Iklan

Iklan feed

,

Iklan

 



Monolog : Trans7 di Persimpangan Etika ! Menanggapi isu yang lagi ramai di jagad maya .

Naratawa
Rabu, 15 Oktober 2025, Oktober 15, 2025 WIB Last Updated 2025-10-15T14:47:47Z
Syaiful Bahri, Mahasantri Ma'had Aly Situbondo

Naratawa.id - Beberapa hari terakhir, jagat media sosial ramai dengan seruan #BoikotTrans7. 

Tayangan dalam program Xpose Uncensored dinilai menyinggung dunia pesantren, dengan potongan narasi yang menggambarkan santri dan kyai secara tidak pantas. Potongan kalimat seperti “santri minum susu aja kudu jongkok” dan gambaran kyai menerima amplop, dianggap melecehkan nilai-nilai kesederhanaan dan kehormatan yang dijaga di dunia pesantren selama berabad-abad.
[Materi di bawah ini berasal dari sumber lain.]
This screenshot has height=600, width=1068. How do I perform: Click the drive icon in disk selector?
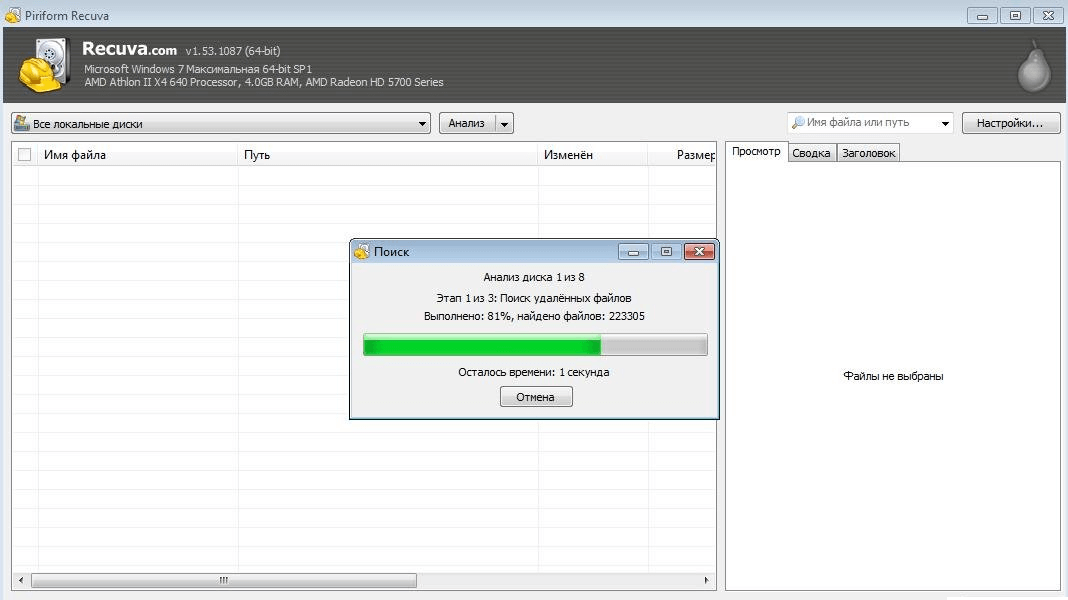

Reaksi publik pun tak main-main. Ribuan warganet, terutama dari kalangan santri dan alumni pesantren, langsung mengekspresikan kekecewaannya di berbagai platform. 

Tagar #BoikotTrans7 pun melesat jadi trending. Bukan karena publik antikritik terhadap dunia pesantren, tapi karena cara penyajiannya terasa mengandung bias, merendahkan, dan tak memberi ruang bagi klarifikasi.

Dalam dunia media, kita mengenal prinsip dasar “verify before publish” — verifikasi sebelum tayang. Prinsip ini adalah napas etika jurnalistik yang menjaga agar kebebasan pers tidak berubah menjadi kebebasan untuk melukai. Tayangan Trans7 kali ini seakan tergelincir pada kesalahan klasik media : lebih mengejar sensasi ketimbang substansi.

Kritik publik terhadap Trans7 bukan hanya bentuk kemarahan, tapi juga refleksi sosial terhadap batas etika media di era digital. Dalam masyarakat yang religius dan berbasis tradisi seperti Indonesia, media televisi memiliki tanggung jawab moral lebih besar. 

Ia bukan hanya penyalur hiburan, tapi juga pembentuk citra sosial tentang lembaga agama, tokoh publik, dan nilai-nilai yang hidup dalam masyarakat.

Klarifikasi dan permintaan maaf yang dikeluarkan pihak Trans7 patut diapresiasi sebagai bentuk tanggung jawab. Namun publik tetap berhak menuntut evaluasi menyeluruh atas pola kerja produksi dan penyuntingan konten mereka. Permintaan maaf tanpa perubahan sistemik hanya akan melahirkan siklus yang sama : tayang—viral—dikecam—minta maaf.

Lebih jauh lagi, kasus ini membuka ruang dialog baru tentang hubungan media dan publik santri. Santri hari ini bukan lagi kelompok sunyi yang tinggal di balik pagar pesantren. 

Mereka melek digital, paham literasi media, dan mampu membangun opini publik di dunia maya. Reaksi cepat dan massif terhadap Trans7 menunjukkan kekuatan baru kaum santri sebagai komunitas kultural sekaligus digital citizen.

Akhirnya, kritik publik terhadap Trans7 seharusnya tidak dibaca sebagai upaya membungkam kebebasan media. Sebaliknya, ia adalah pengingat bahwa kebebasan selalu punya etika. 

Media yang besar bukanlah yang paling berani mengguncang, tetapi yang paling peka terhadap luka sosial yang bisa timbul dari setiap tayangannya.

Kita butuh media yang kritis tapi berempati, yang berani tapi beradab. Karena di tengah kebebasan informasi yang kian liar, etika adalah satu-satunya pagar yang menjaga martabat publik dari luka narasi.